En se fiant à ces données, on pourrait affirmer que l’Afrique adhère pleinement à la Cpi. En vérité, au fil du temps et de l’exercice de la Cour, les pays africains et leur opinion publique ont fini par la percevoir comme « un tribunal de Blancs » qui sert de bras « armé » à la communauté internationale contrôlée par les Blancs pour soumettre de «force» les Noirs Africains qui ne s’inscrivent pas dans leur vision du monde. Pour de nombreux Africains, la Cpi est vue comme un instrument pour semer la zizanie dans leurs pays respectifs.
Autre réprobation contre la Cpi et non des moindres, celle des Etats-Unis d’Amérique. C’est-à-dire du plus gros contributeur financier de l’Organisation des Nations Unies (Onu), marraine de la juridiction internationale installée à La Haye. On se souvient encore des mots quasiment assassins prononcés, le 10 septembre 2018, par John Bolton, le conseiller à la sécurité nationale du président américain Donald Trump, qualifiant la Cpi d’«inefficace, irresponsable et carrément dangereuse ». Et d’ajouter : « La Cpi est déjà morte à nos yeux ». Les Etats-Unis ont assurément dit haut ce que d’autres pays puissants pensent bas de la juridiction internationale basée à La Haye.
Comment la Cpi peut-elle redorer son blason face à cette vague d’ostracisme ? Le défi est grand. Est-il insurmontable ? Pas du tout, à notre avis. A l’unique condition que la cour pénale internationale se lance dans une introspection sincère de son action en Afrique et à travers le monde. Quelle se remette en cause et sorte du carcan de la victimisation. Parce qu’elle n’est pas exempte de reproches ni de fautes.

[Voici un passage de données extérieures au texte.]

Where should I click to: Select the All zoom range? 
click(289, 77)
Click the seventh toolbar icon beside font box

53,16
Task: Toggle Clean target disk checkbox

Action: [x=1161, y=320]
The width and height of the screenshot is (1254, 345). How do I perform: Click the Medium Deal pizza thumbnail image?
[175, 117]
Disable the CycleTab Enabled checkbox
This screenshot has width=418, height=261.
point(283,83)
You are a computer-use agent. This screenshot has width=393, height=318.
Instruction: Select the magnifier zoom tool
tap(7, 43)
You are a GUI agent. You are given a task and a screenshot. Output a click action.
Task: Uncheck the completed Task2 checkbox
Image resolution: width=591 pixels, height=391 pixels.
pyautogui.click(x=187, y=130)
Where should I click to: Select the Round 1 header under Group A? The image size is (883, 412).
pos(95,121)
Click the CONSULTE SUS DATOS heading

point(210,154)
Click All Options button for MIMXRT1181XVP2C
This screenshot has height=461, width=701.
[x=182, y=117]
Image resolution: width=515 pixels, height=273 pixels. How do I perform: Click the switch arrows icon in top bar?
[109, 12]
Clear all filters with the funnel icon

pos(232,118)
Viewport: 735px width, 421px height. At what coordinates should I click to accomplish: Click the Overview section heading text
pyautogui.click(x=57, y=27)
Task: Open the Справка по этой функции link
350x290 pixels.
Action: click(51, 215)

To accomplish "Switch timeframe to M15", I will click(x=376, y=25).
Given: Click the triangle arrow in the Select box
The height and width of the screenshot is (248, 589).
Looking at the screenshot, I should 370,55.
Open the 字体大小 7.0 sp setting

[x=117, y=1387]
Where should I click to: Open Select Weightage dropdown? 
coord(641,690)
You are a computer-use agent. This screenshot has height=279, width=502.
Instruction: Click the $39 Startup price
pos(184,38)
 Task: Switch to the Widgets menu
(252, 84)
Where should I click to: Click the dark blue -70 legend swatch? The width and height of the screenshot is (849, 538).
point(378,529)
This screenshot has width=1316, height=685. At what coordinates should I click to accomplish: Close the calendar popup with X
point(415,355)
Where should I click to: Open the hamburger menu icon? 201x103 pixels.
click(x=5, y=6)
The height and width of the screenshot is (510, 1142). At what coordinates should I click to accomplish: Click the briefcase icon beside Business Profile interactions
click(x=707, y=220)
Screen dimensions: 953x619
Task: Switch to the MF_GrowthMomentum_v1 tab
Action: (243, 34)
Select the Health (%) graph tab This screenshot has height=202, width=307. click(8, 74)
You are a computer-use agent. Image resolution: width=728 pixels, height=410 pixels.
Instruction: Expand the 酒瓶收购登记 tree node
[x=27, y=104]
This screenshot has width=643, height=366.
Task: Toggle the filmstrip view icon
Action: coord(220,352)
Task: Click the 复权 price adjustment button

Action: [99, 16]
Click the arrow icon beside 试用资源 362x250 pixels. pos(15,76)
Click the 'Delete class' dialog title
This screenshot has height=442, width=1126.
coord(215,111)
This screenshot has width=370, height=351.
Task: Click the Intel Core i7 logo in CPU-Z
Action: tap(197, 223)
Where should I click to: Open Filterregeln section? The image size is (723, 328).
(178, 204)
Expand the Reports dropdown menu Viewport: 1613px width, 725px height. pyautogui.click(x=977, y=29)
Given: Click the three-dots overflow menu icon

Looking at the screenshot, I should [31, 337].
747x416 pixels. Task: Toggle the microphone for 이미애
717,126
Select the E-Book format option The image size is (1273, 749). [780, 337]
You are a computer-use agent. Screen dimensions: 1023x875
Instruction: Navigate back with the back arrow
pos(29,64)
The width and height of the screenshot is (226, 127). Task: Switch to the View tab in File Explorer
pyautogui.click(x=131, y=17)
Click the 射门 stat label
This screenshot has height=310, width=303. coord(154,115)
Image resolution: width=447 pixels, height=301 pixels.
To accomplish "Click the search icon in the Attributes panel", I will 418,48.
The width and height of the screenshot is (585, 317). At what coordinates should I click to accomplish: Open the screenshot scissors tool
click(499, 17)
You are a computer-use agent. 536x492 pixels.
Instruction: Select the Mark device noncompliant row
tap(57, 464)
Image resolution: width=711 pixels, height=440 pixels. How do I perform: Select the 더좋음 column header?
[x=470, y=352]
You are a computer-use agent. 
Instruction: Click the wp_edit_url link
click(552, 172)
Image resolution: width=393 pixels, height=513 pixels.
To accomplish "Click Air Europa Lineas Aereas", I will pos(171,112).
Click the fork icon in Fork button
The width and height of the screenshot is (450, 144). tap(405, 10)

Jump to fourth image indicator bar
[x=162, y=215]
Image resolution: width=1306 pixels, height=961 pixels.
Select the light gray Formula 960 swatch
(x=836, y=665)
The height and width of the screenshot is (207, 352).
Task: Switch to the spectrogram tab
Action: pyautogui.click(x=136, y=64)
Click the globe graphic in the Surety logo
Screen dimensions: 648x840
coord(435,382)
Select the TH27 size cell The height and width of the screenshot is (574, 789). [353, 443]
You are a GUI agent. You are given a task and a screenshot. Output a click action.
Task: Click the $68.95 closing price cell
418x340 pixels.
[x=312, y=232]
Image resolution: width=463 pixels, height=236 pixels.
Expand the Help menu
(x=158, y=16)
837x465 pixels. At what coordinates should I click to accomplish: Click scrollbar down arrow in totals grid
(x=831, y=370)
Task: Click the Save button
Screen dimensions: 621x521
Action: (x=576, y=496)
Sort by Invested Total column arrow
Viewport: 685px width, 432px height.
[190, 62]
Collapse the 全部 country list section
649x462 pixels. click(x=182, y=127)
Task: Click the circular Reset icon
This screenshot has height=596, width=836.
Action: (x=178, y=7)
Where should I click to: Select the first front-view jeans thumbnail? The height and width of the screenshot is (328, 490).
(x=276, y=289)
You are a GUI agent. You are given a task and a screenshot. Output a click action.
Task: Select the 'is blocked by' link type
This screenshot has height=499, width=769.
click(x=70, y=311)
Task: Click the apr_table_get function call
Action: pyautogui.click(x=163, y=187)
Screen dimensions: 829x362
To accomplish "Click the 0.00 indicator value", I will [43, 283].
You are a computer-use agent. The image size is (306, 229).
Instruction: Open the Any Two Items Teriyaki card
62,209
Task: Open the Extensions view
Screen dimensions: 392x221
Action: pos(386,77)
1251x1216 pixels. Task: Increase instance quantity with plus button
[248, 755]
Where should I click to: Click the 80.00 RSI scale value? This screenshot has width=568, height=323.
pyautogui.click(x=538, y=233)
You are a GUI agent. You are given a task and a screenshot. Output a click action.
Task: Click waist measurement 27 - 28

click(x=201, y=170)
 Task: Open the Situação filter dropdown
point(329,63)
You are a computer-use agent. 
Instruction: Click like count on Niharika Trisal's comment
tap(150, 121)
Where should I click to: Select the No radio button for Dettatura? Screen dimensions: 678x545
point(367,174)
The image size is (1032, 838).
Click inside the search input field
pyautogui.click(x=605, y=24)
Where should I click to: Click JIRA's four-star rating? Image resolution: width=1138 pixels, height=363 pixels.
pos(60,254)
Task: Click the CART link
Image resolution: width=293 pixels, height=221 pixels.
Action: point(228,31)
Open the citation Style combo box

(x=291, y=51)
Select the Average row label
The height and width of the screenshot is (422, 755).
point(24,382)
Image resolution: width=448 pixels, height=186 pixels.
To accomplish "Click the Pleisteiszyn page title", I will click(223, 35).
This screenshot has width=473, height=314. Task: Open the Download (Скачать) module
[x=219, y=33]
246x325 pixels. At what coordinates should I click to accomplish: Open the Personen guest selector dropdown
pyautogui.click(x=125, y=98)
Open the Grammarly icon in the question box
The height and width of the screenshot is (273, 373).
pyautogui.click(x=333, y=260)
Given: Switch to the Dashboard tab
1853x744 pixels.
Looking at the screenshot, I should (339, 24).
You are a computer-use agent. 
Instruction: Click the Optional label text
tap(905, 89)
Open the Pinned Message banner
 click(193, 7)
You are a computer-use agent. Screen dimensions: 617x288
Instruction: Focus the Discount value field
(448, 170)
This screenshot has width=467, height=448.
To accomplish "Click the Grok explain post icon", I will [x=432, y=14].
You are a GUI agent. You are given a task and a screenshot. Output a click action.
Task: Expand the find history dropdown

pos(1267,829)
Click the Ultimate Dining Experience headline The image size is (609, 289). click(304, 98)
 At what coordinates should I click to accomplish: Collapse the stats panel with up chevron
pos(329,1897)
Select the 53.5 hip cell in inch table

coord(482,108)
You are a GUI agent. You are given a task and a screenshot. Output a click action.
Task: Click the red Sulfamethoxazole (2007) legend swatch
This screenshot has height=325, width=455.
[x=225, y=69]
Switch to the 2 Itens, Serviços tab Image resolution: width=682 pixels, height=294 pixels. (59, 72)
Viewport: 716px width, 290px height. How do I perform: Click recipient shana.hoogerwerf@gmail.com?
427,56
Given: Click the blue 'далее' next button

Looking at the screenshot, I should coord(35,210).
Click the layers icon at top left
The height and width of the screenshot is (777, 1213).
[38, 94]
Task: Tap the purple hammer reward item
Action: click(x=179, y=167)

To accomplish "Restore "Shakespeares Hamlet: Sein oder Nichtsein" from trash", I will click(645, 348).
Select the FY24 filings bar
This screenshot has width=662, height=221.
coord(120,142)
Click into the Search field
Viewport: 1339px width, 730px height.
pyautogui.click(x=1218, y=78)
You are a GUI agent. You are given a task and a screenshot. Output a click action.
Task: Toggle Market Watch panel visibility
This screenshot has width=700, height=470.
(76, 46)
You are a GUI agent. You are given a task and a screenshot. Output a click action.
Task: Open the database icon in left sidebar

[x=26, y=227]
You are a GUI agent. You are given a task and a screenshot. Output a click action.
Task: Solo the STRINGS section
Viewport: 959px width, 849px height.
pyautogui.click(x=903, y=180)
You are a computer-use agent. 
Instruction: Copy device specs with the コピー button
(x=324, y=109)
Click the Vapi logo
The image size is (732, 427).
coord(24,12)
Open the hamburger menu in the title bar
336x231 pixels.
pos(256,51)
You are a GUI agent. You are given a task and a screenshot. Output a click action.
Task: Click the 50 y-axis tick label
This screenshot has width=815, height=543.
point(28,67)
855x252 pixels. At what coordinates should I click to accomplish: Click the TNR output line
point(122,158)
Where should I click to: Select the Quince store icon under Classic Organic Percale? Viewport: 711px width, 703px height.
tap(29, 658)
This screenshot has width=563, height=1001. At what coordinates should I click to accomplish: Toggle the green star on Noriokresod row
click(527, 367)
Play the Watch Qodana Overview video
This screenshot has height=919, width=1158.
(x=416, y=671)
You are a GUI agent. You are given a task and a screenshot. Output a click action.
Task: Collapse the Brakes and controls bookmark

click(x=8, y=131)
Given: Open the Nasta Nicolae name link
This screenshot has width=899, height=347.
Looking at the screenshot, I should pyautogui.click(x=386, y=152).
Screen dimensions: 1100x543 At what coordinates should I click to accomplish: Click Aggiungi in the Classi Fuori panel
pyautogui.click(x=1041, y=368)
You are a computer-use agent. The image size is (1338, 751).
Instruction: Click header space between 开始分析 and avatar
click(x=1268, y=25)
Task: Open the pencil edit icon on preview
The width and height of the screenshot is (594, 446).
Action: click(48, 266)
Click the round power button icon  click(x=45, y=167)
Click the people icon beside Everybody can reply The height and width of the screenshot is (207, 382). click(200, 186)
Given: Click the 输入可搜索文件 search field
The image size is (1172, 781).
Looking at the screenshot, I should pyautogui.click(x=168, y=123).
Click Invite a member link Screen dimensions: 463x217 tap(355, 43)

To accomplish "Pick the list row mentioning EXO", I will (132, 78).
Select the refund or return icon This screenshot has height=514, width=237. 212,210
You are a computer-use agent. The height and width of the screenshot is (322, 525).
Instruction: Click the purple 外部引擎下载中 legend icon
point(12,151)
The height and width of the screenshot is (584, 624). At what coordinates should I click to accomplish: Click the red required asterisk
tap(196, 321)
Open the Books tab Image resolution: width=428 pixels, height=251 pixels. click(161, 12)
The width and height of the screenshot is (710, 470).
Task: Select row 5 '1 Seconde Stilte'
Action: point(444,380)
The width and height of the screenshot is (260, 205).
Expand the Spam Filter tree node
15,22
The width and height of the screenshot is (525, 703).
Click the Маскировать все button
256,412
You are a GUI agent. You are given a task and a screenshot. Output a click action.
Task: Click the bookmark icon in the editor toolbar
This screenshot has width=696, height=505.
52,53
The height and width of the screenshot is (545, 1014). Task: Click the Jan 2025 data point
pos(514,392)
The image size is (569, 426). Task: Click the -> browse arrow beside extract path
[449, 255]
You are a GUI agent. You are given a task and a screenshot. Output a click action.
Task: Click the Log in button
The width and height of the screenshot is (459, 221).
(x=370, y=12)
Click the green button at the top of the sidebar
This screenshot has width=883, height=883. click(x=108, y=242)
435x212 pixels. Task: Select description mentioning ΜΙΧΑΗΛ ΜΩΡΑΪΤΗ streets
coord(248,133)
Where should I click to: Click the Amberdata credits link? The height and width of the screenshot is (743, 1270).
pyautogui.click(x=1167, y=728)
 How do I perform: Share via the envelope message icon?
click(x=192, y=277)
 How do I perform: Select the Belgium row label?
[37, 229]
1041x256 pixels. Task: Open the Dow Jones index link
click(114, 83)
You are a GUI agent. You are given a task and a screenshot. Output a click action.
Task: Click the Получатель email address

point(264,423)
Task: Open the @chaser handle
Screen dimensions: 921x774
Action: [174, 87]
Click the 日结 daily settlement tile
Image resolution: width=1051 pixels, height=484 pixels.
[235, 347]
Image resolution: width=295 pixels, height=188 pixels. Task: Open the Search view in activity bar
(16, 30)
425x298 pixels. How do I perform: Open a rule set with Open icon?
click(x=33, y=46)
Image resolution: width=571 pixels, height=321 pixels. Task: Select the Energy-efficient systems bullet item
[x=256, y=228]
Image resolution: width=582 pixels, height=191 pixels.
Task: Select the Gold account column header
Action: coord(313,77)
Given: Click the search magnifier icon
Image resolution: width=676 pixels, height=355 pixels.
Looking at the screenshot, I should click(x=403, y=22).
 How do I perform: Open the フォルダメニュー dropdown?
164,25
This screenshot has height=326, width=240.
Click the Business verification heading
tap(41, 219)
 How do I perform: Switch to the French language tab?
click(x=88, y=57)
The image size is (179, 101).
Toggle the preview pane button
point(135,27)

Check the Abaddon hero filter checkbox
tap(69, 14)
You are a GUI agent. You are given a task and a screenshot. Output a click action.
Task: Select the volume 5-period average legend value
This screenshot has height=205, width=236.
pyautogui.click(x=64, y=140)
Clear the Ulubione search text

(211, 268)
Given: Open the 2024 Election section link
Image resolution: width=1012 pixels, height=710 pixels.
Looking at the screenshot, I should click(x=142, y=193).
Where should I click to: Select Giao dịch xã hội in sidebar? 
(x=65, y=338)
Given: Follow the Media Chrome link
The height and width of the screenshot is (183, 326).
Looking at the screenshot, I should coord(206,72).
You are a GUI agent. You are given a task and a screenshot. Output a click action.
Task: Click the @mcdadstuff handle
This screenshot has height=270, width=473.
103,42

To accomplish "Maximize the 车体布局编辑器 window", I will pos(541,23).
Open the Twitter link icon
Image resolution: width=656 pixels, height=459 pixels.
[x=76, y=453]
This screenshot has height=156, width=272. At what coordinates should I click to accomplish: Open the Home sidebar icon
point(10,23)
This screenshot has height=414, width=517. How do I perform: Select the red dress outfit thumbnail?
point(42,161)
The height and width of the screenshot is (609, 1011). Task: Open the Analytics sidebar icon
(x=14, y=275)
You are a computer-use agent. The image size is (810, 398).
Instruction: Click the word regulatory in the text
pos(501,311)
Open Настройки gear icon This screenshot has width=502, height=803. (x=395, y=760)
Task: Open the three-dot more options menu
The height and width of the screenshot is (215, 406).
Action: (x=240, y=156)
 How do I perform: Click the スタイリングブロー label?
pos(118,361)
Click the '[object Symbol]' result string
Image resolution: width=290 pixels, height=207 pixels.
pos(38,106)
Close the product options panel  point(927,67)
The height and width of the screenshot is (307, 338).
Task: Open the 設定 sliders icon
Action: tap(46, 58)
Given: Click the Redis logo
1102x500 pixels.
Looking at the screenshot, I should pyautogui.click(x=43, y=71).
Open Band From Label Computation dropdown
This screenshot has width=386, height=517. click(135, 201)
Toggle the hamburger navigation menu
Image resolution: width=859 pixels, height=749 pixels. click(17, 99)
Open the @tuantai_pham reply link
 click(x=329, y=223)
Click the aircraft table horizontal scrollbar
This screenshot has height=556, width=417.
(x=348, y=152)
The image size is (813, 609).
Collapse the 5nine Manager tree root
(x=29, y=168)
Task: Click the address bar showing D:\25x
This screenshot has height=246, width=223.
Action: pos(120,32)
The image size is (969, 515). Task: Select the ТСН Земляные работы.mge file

Punir les auteurs de crimes contre l’humanité et de graves violations des droits humains constitue une tâche noble si elle s’effectue en toute indépendance et dans une impartialité sans faille. Bien qu’ils n’approuvent pas tous forcément la gouvernance politique d’Omar Béchir, l’ubu soudanais, certains Africains se demandent pourquoi la Cpi le poursuit alors qu’elle n’ose pas inquiéter George Walker Bush, Dick Cheney et Collin Powell, les trois dirigeants américains qui ont anéanti l’Irak. Les victimes civiles irakiennes n’ont-elles pas droit à la justice au même titre que les civils soudanais ? Par ailleurs, le cas de la Côte d’Ivoire où la Cpi poursuit un camp, tout en ignorant l’autre pourtant aussi impliqué dans la crise postélectorale de 2010-2011 se pose en un autre facteur de crispation pour l’image de la Cour sur le continent africain et dans le monde. Un nouveau procureur succédant au duo controversé Luis Moreno-Ocampo et Fatou Bensouda pourrait peut-être restaurer les choses.